Die Normen des Völkerstrafrechts unterscheiden sich nach materiellem Recht, und nach Verfahrensrecht oder der Gerichtsorganisation. Diese erfolgt meistens auf der internationalen Ebene und mehreren nationalen Ebenen, auf welchen die völkerstrafrechtlichen Normen umgesetzt, sprich in der Form von nationalem Recht erlassen werden.
Daher gibt es zahlreiche handelnde Akteure, die wir im Rahmen unserer Forschung beobachten. Allein die Liste der relevanten Gerichte reicht vom Internationalen Strafgerichtshof über das UN ad hoc Strafgerichtshof für das ehemalige Jugoslawien, der UN Internationale Residualmechanismus für Ruanda und diverse Gerichte mit gemischt international-nationaler Rechtsprechung bis hin zu rein nationalen Gerichten, in deren Zuständigkeit das Völkerstrafrecht fällt. In Deutschland sind die Oberlandesgerichte und der Bundesgerichtshof zuständig.
Im Fokus unserer Forschung im Bereich Völkerstrafrecht stehen die besonderen historischen Grundlagen und Traditionen dieser Rechtsmaterie. Wir haben uns stets die aktuellen politischen Realitäten zu vergegenwärtigen, die gerade in Konflikt- und Post-Konfliktsituationen oftmals von größter Bedeutung für justizförmige Prozesse sind.
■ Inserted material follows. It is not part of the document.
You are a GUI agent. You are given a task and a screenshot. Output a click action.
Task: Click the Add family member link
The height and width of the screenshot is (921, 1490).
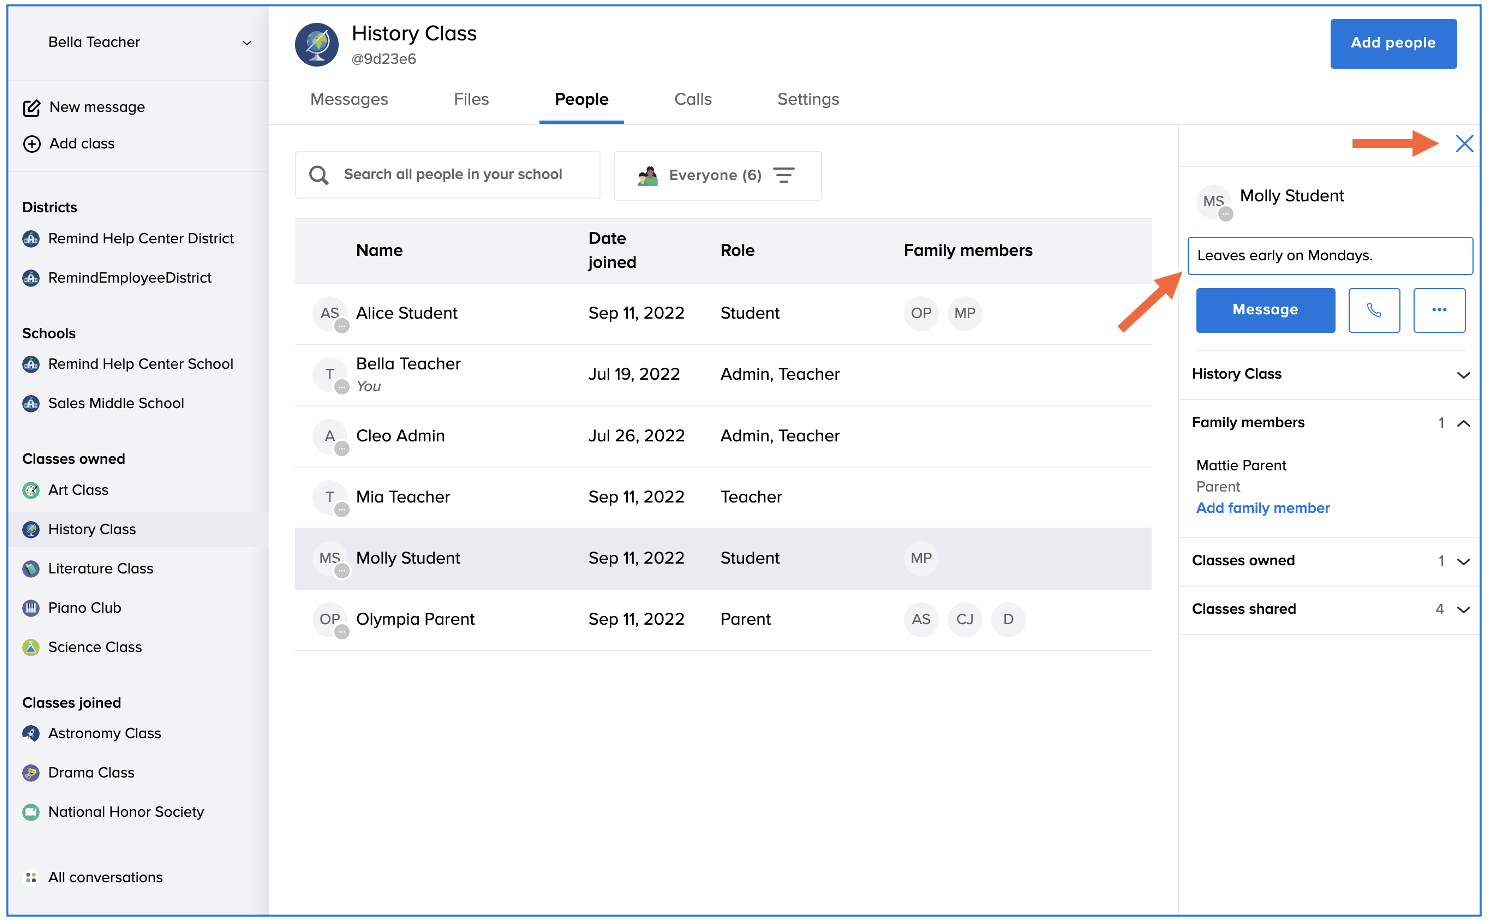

So wird die Anwendung von Völkerstrafrecht regelmäßig flankiert von verschiedenen weiteren Transitional-Justice-Maßnahmen.
In dieser schwierigen Gemengelage dienen uns als Maßstab die international verbrieften Menschenrechte. Sie bilden die Basis des Völkerstrafrechts, weil es schwerste Eingriffe in elementare Menschenrechte unter Strafe stellt. Menschenrechte sollten umgekehrt auch der Maßstab sein für die Umsetzung des Völkerstrafrechts und für die Bewertung der Folgen, die sich aus seiner Anwendung ergeben.